MITRE has developed a quantitative framework that rank-orders roughly 100 EMICs using public data across three equally weighted pillars – economic ties, strategic location, and law enforcement and military ties – to assess strategic value. While the technical details of that model are not published here, this paper draws on its insights in leveraging artificial intelligence and modeling capabilities to illustrate how EMICs matter for resilient supply chains and critical minerals; access, basing, and overflight (ABO); and law enforcement and counterterrorism cooperation, as well as where U.S. engagement is likely to yield limited strategic return. The analysis connects these priorities directly to the NDS lines of effort – mapping EMIC engagement to homeland defense and Western Hemisphere key terrain, deterrence-by-denial in the Indo-Pacific, regional burden-sharing, and the defense industrial base “national mobilization” – and its overarching goal of stability created through a favorable balance of power in which no adversary can impose a hegemony.
EMICs have become decisive terrain for U.S.-China/Russia competition, supply-chain resilience, and operational access. A transparent, tunable prioritization approach can help U.S. leaders decide where to deepen engagement, where to hold steady, and where to divest. The paper highlights, for example, how Indo-Pacific EMICs along key maritime chokepoints support denial-focused deterrence; how Western Hemisphere partners contribute to border security and counter-“narco-terrorist” efforts; and how African EMICs factor into both counterterrorism and critical mineral strategies.
This publication builds on MITRE’s earlier economic security work that underscored the role of integrated deterrence and non-kinetic tools in responding to Chinese aggression. MITRE’s new Strategic Non-Kinetic Effects (SNKE) Mission Center extends that lineage by integrating economic, diplomatic, and other non-kinetic instruments into practical planning tools such as the EMIC prioritization framework – moving from high-level concepts to concrete, country-level choices that return measurable benefits to U.S. national and economic security.
################
__Challenges__:
**1)** List the three pillars that the EMIC passage says the MITRE framework uses to rank countries.
**2)** Rewrite the paragraph of the EMIC passage that begins "EMICs have become decisive terrain" as a short bulleted list that keeps its main facts.
**3)** Return the stretch of the EMIC passage from "This publication builds" through "and economic security.", copied word for word.
The material that comes next has no connection to the EMIC passage.
################
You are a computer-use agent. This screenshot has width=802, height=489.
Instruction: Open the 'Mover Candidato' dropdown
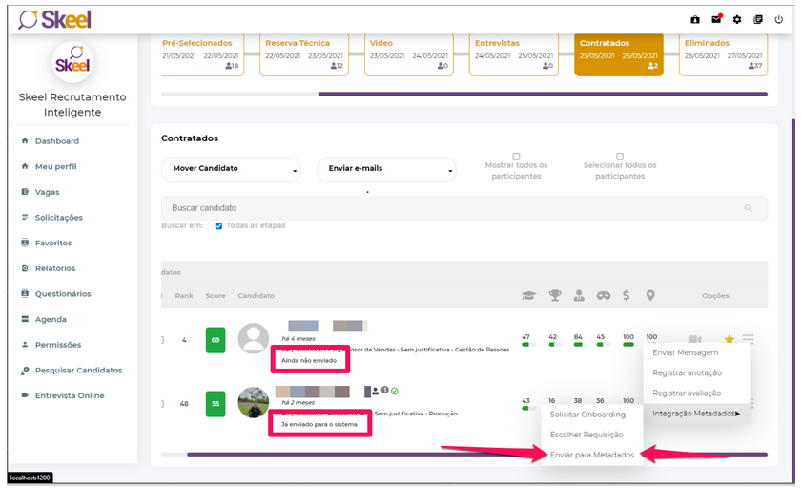pyautogui.click(x=231, y=169)
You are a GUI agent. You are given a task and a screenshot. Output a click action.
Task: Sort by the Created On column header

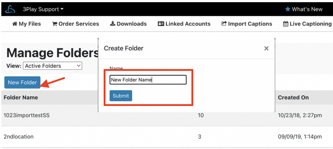(293, 97)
################
__Solutions to the exercise__:
**1)**
- Economic ties
- Strategic location
- Law enforcement and military ties

**2)**
- EMICs are now decisive terrain for U.S.-China/Russia competition, supply-chain resilience, and operational access.
- A transparent, tunable prioritization approach can help U.S. leaders decide where to deepen engagement, hold steady, or divest.
- Indo-Pacific EMICs along key maritime chokepoints support denial-focused deterrence.
- Western Hemisphere partners contribute to border security and counter-"narco-terrorist" efforts.
- African EMICs factor into both counterterrorism and critical mineral strategies.

**3)**
This publication builds on MITRE’s earlier economic security work that underscored the role of integrated deterrence and non-kinetic tools in responding to Chinese aggression. MITRE’s new Strategic Non-Kinetic Effects (SNKE) Mission Center extends that lineage by integrating economic, diplomatic, and other non-kinetic instruments into practical planning tools such as the EMIC prioritization framework – moving from high-level concepts to concrete, country-level choices that return measurable benefits to U.S. national and economic security.